World robot shipments forecasts by region (DB estimates)
(Source: IFR, Deutsche Securities estimates)
Labour force of More Developed World (MDW) and China (in mln)
(Source: IFR, Deutsche Securities estimates)
Major industrial users of robots
(Source: IFR, Deutsche Securities estimates)
Trade balances in related machinery
(Source: IFR, Deutsche Securities estimates)
And lastly, Deutsche Bank offers a counter-narrative to President Trump’s “Make America Great Again” narrative in the revival of America’s manufacturing industry.

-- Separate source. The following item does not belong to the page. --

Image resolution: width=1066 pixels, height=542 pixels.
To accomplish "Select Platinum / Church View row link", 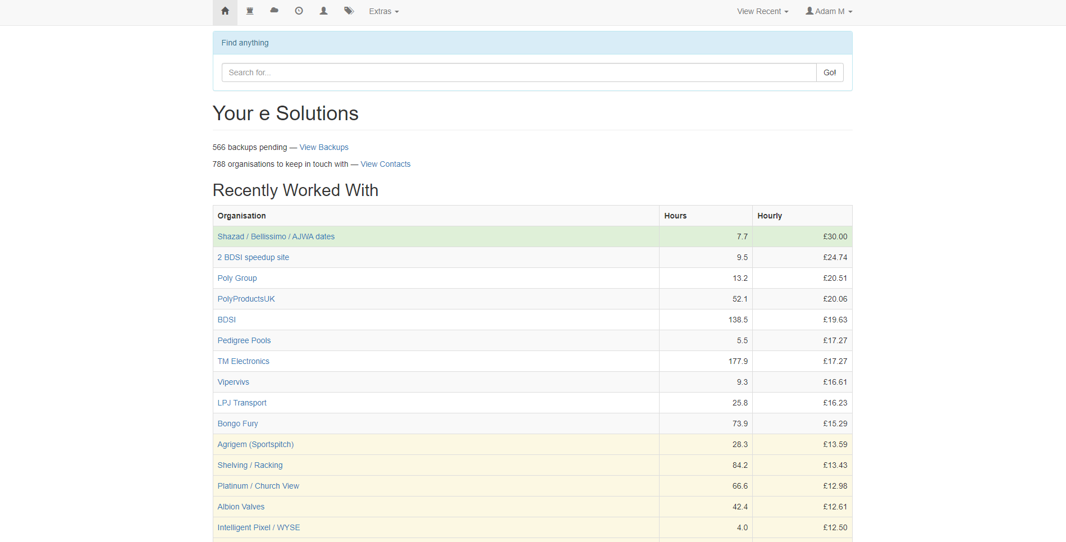I will tap(258, 486).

For instance, the bank’s research desk focuses on Nike and other apparel companies that have limited plans on re-shoring their manufacturing facilities in the United States. It is more than likely that these companies will focus on low-wage outsourcing and the introduction of automation, indicating overseas factories will stay put. In a rare case, Adidas recently opened a manufacturing facility in Atlanta, Georgia, however, most of the factory was automated.
“Nike and other apparel companies employ similar types of robotic setups in their factories. Of course, the pursuit of lower manufacturing costs has been a crucial part of textile and footwear manufacturing since at least the industrial revolution.
The nature of cost reduction is changing, though. In the past decade, most cost optimization took the form of geographic relocation as firms moved production to China and then Vietnam as they sought lower-wage workers. But despite the rise in labor costs in these countries, a migration to new lower-wage nations is unlikely.
It is true that a lot of noise has been made about re-shoring to developed countries, particularly the US. Adidas has opened a partially automated factory in Atlanta, while Under Armour has discussed plans to open a manufacturing center in Baltimore.
So far, though, the large apparel groups have not done this en masse. True, Adidas has said it wishes to increase the output of its Speedfactories in Ansbach and Atlanta to 1m pairs of shoes each year by 2020. But this is equivalent to just one day’s requirement.
The ‘real’ investment by Adidas in its Speedfactory programme has already taken place in Vietnam. The world’s largest shoe contract manufacturers have invested over $200m each year recently to automate production lines that produce over 50m pairs of shoes each year. Rival Nike has completed a similar plan with its manufacturing partners. Its automation investment in China and Vietnam has been very fruitful for the company.”
To sum up, the coming jobs apocalypse driven by debt, demographics, and automation could displace tens of millions of bottom-tier jobs. In return, this transition could trigger significant economic disruptions, which could only accelerate into the 2020s. The magnitude of today’s workforce shift is expected to match that of the automation of agriculture from 1900 to 1940. The automation of farming transformed America’s economy and severely disrupted labor markets, ultimately climaxing into the Great Depression and subsequent world war.